**REQUIRED TASK 1**
According to the fund passage, how many days' written notice is needed to terminate the Underwriting Agreement without penalty?
**REQUIRED TASK 2**
Copy out the records verbatim, starting with their first line and ending with the line that holds "click(x=161, y=116)", inclusive.

**PAGE**
The Underwriting Agreement may be terminated, without penalty, on 60
days' written notice by the Board of Trustees or by a vote of a majority of
outstanding shares subject to such agreement. The Underwriting Agreement will
terminate automatically upon its "assignment," as that term is defined in the
1940 Act.
From time to time, if, in the Distributor's judgment, it could benefit
the sales of shares, the Distributor may provide to selected broker-dealers
promotional materials and selling aids, including, but not limited to, personal
computers, related software, and data files.
ADDITIONAL TAX INFORMATION
REQUIREMENTS FOR QUALIFICATION AS A REGULATED INVESTMENT
COMPANY
Each Fund has qualified and intends to continue to qualify for and
elect the tax treatment applicable to a regulated investment company (a "RIC")

**Records in a dataset**
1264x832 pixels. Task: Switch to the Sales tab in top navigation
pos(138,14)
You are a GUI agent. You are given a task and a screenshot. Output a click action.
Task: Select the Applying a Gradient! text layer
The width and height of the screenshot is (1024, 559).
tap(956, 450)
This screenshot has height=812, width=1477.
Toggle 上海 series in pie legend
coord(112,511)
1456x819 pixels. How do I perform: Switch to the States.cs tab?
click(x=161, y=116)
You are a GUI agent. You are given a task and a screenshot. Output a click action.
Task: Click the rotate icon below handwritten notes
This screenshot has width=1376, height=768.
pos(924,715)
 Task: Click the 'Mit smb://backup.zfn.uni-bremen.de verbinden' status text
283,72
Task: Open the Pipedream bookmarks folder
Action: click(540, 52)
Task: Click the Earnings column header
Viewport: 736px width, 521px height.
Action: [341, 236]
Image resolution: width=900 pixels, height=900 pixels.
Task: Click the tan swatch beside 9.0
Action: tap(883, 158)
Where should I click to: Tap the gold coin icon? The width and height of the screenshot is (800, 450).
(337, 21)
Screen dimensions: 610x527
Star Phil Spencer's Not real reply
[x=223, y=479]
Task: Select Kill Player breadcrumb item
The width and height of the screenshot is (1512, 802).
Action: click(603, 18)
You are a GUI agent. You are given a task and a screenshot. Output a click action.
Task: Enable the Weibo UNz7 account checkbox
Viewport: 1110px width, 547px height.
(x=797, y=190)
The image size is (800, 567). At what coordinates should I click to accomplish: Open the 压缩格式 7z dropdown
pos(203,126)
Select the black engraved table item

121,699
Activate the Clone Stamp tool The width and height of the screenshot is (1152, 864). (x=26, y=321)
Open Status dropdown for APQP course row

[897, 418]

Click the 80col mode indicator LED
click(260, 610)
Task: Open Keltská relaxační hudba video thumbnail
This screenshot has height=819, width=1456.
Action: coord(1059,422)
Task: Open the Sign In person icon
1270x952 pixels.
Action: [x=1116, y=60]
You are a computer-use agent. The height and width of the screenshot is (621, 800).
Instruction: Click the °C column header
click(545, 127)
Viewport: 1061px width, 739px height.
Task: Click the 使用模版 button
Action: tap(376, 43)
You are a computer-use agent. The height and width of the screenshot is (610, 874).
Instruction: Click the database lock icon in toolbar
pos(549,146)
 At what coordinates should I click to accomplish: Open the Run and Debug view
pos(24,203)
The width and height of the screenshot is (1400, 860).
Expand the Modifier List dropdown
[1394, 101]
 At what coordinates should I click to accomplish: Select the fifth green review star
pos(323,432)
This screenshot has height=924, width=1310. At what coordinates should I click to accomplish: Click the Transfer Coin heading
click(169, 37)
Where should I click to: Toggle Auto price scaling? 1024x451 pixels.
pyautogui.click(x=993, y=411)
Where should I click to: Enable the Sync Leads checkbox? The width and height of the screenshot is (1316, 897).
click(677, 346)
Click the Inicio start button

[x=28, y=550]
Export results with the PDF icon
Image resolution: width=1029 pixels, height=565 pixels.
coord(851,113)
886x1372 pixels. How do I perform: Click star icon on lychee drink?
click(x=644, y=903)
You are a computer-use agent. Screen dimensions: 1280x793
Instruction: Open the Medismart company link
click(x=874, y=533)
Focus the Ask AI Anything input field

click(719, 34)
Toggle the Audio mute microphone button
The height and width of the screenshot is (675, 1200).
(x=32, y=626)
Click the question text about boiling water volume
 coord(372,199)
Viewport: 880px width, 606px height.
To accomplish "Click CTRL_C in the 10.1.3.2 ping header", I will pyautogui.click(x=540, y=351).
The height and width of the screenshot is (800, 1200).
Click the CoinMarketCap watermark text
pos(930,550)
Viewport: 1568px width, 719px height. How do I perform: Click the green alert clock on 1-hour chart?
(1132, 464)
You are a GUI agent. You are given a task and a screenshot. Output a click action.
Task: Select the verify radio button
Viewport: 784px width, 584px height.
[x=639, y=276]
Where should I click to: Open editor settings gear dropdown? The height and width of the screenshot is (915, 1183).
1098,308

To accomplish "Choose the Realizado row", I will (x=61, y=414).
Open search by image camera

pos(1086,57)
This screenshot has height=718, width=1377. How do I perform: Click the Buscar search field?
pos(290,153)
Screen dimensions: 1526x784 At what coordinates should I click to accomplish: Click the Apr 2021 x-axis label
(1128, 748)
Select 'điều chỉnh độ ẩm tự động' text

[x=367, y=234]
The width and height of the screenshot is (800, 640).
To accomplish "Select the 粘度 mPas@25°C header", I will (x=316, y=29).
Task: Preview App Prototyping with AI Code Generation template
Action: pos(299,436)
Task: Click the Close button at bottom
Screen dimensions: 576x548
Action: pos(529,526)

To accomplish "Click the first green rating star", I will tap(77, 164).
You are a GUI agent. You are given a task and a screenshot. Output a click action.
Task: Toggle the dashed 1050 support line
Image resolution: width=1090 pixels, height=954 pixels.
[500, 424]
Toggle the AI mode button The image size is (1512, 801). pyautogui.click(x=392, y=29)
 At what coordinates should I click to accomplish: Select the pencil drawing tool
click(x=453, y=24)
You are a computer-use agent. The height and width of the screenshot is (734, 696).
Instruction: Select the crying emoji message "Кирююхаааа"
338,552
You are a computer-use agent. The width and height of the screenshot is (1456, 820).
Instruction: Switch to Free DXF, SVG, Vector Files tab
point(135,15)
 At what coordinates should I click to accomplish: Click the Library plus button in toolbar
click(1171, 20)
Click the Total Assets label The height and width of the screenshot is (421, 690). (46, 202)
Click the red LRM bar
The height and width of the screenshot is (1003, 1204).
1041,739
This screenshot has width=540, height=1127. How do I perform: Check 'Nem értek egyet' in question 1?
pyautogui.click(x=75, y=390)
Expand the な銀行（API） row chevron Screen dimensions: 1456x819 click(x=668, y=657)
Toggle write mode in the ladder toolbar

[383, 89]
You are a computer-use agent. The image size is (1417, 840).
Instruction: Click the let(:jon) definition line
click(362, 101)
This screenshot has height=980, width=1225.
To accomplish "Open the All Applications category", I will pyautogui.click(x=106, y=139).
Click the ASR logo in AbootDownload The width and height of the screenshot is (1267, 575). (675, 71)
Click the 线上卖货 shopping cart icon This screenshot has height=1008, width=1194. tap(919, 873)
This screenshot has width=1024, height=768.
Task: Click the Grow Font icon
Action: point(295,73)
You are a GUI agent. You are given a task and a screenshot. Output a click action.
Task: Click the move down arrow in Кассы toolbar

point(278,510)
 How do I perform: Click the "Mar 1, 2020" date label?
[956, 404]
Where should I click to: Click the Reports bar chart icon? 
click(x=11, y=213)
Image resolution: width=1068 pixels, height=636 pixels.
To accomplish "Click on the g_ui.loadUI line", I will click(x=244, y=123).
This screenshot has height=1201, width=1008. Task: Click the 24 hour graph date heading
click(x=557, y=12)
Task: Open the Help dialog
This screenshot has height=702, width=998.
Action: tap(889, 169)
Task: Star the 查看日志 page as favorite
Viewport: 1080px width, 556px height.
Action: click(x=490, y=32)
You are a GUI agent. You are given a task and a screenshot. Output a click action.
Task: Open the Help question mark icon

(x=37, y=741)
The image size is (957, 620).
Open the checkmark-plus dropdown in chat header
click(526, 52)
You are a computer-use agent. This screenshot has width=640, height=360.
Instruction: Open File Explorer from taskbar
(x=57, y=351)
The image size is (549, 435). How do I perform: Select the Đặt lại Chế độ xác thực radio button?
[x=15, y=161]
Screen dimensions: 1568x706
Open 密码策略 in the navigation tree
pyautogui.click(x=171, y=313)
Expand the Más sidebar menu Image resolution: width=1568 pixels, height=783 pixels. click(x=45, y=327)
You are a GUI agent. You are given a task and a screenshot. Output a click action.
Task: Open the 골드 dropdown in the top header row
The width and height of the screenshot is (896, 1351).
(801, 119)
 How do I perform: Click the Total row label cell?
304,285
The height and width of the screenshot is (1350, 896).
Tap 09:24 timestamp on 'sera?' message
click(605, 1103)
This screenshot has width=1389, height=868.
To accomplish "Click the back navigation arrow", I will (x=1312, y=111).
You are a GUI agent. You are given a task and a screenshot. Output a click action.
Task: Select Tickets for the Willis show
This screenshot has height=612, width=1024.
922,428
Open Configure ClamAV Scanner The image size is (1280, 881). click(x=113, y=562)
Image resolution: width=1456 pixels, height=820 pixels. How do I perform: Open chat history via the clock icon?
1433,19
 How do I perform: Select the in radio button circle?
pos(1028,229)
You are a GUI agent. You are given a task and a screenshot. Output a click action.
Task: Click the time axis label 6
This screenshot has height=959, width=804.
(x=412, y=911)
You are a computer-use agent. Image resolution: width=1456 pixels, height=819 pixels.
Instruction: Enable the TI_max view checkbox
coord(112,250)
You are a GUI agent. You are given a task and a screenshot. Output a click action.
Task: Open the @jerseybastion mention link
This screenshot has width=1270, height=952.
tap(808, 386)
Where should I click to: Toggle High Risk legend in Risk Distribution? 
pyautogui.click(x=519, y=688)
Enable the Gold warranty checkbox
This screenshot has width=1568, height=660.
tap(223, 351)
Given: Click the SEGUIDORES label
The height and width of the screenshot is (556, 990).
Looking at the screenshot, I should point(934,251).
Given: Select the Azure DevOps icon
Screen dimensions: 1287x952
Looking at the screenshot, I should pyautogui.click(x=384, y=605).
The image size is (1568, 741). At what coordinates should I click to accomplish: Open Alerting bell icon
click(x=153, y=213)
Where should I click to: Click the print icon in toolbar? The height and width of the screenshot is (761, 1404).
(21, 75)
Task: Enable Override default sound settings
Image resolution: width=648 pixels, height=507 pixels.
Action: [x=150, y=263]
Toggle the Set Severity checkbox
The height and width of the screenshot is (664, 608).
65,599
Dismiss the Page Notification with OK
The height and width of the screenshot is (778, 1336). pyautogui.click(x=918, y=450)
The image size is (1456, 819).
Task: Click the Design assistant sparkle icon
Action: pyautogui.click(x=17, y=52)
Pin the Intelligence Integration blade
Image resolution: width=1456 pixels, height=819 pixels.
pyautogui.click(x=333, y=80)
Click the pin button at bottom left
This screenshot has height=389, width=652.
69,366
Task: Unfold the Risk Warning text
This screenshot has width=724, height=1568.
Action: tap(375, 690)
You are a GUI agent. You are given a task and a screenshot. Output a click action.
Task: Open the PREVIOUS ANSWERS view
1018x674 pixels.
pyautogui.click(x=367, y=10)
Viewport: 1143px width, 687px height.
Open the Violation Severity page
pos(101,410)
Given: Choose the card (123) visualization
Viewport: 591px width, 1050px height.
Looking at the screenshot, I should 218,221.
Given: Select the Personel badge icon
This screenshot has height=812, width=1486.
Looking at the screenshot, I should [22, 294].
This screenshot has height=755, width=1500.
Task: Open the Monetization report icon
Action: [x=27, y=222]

**FINAL ANSWER 1**
60 days' written notice.

**FINAL ANSWER 2**
1264x832 pixels. Task: Switch to the Sales tab in top navigation
pos(138,14)
You are a GUI agent. You are given a task and a screenshot. Output a click action.
Task: Select the Applying a Gradient! text layer
The width and height of the screenshot is (1024, 559).
tap(956, 450)
This screenshot has height=812, width=1477.
Toggle 上海 series in pie legend
coord(112,511)
1456x819 pixels. How do I perform: Switch to the States.cs tab?
click(x=161, y=116)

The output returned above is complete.